Acute optogenetic inactivation of SupV BPNs reveals a tonic inhibitory function in setting bilateral muscle tone. A, We expressed Arch in BPNs by injecting RG-LV-Cre-N and RG-LV-Cre-C into the left and right trigeminal motor nucleus, respectively, in Ai35 mice. An optic fiber was implanted dorsal to SupV unilaterally, and EMG electrodes were implanted bilaterally into the left and right masseter muscles. B–E, Ten second Arch-mediated silencing of SupV BPNs resulted in an increase in masseter muscle tone both during quiet (B) and active (C) EMG epochs in Ai35 mice (n = 5) versus control Ai14 mice (n = 4). This effect occurred bilaterally in the 118–122 Hz band (D) in all experimental mice (E). F, An aftereffect of increased bilateral muscle tone was also observed post-optogenetic silencing of SupV BPNs, which slowly diminished. All values shown are ±SEM.

Figure 6.

Acute unilateral optogenetic activation of SupV BPNs is sufficient to induce bilateral masseter activation. A, We expressed ChR2 in BPNs by injecting RG-LV-Cre-N and RG-LV-Cre-C into the left and right trigeminal motor nucleus, respectively, in Ai32 mice. An optic fiber was implanted dorsal to SupV unilaterally, and EMG electrodes were implanted bilaterally into the left and right masseter muscles.

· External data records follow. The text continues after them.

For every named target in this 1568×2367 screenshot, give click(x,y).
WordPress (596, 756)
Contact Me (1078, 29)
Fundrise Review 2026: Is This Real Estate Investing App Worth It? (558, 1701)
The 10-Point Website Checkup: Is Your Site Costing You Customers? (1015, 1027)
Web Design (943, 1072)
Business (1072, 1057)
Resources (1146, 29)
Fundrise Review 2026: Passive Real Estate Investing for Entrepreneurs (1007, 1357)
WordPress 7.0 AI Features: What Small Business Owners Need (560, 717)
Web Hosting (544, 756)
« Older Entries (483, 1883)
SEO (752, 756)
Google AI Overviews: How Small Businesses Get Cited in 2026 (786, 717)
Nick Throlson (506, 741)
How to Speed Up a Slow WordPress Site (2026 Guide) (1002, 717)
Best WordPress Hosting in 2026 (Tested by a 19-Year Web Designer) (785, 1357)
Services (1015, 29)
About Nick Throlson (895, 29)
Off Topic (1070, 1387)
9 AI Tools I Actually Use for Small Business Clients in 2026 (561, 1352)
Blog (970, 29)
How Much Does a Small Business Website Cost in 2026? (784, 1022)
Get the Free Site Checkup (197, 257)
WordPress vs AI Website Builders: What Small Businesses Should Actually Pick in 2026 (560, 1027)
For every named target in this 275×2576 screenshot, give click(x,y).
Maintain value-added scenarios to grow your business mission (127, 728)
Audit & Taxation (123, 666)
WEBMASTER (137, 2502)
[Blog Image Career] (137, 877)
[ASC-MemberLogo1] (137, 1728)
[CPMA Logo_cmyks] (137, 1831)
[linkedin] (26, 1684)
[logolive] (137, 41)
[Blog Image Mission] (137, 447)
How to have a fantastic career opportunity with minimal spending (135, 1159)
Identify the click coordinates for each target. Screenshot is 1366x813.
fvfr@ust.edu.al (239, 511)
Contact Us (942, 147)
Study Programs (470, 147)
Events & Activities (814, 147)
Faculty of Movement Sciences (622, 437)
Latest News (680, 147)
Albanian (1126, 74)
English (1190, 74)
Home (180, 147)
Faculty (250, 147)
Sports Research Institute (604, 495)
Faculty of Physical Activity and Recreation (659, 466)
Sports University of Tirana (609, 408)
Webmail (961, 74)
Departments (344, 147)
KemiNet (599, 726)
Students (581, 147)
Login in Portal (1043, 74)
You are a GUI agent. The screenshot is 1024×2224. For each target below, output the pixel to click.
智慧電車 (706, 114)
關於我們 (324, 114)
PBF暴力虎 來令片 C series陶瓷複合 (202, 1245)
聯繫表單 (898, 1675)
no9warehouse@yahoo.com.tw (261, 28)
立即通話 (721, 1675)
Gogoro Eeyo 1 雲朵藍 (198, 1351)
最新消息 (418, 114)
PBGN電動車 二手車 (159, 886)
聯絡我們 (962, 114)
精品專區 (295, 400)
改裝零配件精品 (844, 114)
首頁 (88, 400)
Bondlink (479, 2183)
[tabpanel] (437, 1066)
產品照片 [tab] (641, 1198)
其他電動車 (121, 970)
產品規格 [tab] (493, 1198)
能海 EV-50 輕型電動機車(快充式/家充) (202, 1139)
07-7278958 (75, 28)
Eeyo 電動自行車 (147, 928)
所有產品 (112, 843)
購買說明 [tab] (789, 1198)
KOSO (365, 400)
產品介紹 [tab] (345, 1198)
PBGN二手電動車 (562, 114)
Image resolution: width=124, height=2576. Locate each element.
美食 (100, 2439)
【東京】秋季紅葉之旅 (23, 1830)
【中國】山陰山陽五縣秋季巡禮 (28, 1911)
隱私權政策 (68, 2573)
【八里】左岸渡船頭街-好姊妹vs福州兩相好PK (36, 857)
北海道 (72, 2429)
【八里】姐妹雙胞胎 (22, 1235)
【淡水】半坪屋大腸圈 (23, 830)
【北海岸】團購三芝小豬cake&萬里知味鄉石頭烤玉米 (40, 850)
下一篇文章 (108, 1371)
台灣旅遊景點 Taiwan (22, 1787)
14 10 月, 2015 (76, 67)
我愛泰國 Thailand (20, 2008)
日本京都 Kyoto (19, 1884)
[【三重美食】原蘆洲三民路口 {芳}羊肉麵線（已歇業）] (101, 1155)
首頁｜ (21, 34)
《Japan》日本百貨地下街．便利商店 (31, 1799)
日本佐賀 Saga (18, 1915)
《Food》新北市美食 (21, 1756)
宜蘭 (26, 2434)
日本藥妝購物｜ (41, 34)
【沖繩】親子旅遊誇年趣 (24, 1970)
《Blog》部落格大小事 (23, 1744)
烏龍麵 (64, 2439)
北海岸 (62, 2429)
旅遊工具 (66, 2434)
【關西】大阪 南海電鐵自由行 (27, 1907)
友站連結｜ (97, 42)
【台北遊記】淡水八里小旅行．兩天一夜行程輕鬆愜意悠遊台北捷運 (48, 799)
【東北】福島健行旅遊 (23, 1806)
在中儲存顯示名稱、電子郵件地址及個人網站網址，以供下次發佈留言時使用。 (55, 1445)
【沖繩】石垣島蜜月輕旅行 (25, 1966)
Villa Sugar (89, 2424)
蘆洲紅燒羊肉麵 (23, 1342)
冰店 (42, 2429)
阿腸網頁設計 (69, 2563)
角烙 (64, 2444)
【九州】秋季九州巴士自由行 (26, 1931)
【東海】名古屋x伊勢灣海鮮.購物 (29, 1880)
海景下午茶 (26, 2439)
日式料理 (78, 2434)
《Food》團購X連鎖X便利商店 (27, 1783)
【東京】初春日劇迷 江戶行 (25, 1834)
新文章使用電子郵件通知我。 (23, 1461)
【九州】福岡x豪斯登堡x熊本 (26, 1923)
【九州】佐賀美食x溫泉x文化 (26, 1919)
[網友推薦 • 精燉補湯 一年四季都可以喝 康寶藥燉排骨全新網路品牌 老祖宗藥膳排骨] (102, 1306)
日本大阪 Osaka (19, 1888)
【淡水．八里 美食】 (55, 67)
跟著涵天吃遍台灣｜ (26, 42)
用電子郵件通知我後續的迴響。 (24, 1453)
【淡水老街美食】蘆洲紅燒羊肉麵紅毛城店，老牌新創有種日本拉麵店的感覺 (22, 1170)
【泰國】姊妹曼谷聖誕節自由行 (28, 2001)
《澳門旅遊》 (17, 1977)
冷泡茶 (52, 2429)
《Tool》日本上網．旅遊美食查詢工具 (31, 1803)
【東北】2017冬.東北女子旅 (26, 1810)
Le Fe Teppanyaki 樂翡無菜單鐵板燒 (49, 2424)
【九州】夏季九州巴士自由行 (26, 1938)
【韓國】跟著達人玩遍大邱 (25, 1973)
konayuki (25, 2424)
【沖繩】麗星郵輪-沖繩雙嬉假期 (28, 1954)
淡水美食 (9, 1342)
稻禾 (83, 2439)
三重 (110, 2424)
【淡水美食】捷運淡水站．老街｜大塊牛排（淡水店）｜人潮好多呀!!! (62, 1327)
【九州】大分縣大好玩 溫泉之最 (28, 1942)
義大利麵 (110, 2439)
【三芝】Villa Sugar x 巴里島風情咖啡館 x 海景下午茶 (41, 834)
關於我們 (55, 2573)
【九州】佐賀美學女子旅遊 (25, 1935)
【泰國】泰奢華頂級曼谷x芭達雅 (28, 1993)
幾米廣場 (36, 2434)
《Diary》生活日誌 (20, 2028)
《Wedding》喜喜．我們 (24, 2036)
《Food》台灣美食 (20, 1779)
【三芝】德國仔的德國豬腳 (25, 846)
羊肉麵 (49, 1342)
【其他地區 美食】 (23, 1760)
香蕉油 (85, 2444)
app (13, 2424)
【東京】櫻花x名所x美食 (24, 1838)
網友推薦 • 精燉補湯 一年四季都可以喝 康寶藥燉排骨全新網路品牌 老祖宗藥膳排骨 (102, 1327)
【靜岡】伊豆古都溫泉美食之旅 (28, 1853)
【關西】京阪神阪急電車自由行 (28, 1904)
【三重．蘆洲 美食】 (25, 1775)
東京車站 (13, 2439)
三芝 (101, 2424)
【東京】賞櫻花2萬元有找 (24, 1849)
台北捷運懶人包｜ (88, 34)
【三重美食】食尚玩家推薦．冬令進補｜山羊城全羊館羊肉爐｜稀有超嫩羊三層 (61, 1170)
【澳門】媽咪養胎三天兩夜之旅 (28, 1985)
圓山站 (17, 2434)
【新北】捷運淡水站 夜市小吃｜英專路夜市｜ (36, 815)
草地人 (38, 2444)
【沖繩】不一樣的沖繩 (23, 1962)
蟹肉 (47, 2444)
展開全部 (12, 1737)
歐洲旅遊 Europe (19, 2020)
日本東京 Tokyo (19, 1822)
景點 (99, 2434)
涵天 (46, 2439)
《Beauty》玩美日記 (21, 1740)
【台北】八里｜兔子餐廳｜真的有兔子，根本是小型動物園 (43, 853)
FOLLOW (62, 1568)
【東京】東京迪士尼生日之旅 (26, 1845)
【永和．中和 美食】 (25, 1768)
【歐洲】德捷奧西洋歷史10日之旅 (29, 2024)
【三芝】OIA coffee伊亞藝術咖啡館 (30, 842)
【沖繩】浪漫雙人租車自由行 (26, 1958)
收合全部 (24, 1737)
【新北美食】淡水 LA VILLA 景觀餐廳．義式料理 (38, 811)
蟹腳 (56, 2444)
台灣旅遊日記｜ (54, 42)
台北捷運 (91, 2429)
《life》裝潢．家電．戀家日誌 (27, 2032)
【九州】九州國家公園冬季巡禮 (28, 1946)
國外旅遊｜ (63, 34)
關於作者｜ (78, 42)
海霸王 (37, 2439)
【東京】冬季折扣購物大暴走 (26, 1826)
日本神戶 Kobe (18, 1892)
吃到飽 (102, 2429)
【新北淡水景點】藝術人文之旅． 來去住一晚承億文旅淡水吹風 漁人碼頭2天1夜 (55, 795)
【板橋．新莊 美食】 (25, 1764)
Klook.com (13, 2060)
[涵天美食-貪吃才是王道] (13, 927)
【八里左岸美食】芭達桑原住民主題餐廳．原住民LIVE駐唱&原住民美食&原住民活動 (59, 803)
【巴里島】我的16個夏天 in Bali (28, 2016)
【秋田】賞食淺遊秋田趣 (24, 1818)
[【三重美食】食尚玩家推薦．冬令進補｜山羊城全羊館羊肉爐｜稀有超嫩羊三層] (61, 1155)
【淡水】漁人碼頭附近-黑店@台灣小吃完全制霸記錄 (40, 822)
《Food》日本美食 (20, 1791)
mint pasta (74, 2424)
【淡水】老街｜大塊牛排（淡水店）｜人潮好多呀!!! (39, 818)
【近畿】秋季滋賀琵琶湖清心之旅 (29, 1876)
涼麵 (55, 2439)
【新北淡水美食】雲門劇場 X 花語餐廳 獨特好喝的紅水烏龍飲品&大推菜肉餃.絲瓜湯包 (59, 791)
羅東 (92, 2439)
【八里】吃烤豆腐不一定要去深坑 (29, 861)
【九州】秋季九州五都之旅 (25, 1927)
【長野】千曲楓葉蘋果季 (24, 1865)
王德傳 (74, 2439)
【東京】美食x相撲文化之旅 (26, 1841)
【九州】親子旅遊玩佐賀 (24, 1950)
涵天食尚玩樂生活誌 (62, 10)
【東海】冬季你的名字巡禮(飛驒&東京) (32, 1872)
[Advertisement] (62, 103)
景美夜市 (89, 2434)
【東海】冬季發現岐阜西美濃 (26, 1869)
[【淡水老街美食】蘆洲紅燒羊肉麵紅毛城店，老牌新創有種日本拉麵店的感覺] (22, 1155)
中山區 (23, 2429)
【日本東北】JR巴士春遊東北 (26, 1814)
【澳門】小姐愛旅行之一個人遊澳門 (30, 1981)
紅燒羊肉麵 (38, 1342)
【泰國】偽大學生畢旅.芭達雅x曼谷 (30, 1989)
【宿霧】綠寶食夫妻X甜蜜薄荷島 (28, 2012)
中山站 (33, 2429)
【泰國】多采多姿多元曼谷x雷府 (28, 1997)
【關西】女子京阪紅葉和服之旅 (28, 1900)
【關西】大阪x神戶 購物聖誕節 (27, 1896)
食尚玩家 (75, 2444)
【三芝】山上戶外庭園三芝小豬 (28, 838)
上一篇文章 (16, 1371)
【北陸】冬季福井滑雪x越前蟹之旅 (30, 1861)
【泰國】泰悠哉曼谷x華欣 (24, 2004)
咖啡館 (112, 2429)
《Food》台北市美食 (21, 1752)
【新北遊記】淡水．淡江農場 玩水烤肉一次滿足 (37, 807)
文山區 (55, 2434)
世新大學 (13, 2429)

B–E, Twenty 20 ms pulses of blue light administered at a frequency of 10 Hz induced reliable time-locked bilateral masseter activations (blue arrowheads) in quiet EMG epochs (B), and during the initiation (C), continuation (D), and termination (E) of chewing behavior. Orange bars denote spontaneous jaw-closing bursts. All sample traces are from the right masseter of the same mouse. F, Light stimulation induced EMG amplitudes in Ai32 mice (n = 5) were significantly greater than that observed in control Ai14 mice (n = 4). The first peak was approximately twice the size of trailing peaks across all mice. G, Average trailing peak amplitudes induced by light during resting state, naturally occurring jaw bursts, or during the interburst period. *p < 0.05; ns, not statistically significant. All values shown are ±SEM.

Figure 7.

A simple model for SupV BPN functions in regulating masseter motoneuron activity. A, During the resting state, excitatory SupV BPNs are inactive while inhibitory neurons are tonically active to maintain a balanced low level masseter muscle tone bilaterally. B, During ChR2-mediated activation, excitatory SupV BPNs are activated to induce phasic bilateral masseter EMG responses, whereas inhibitory SupV BPNs remain active to balance muscle tone. C, During Arch-mediated inhibition, excitatory SupV BPNs remain inactive, whereas inhibitory SupV BPNs are silenced, thereby disinhibiting MoV motoneurons resulting in an increase in bilateral masseter muscle tone.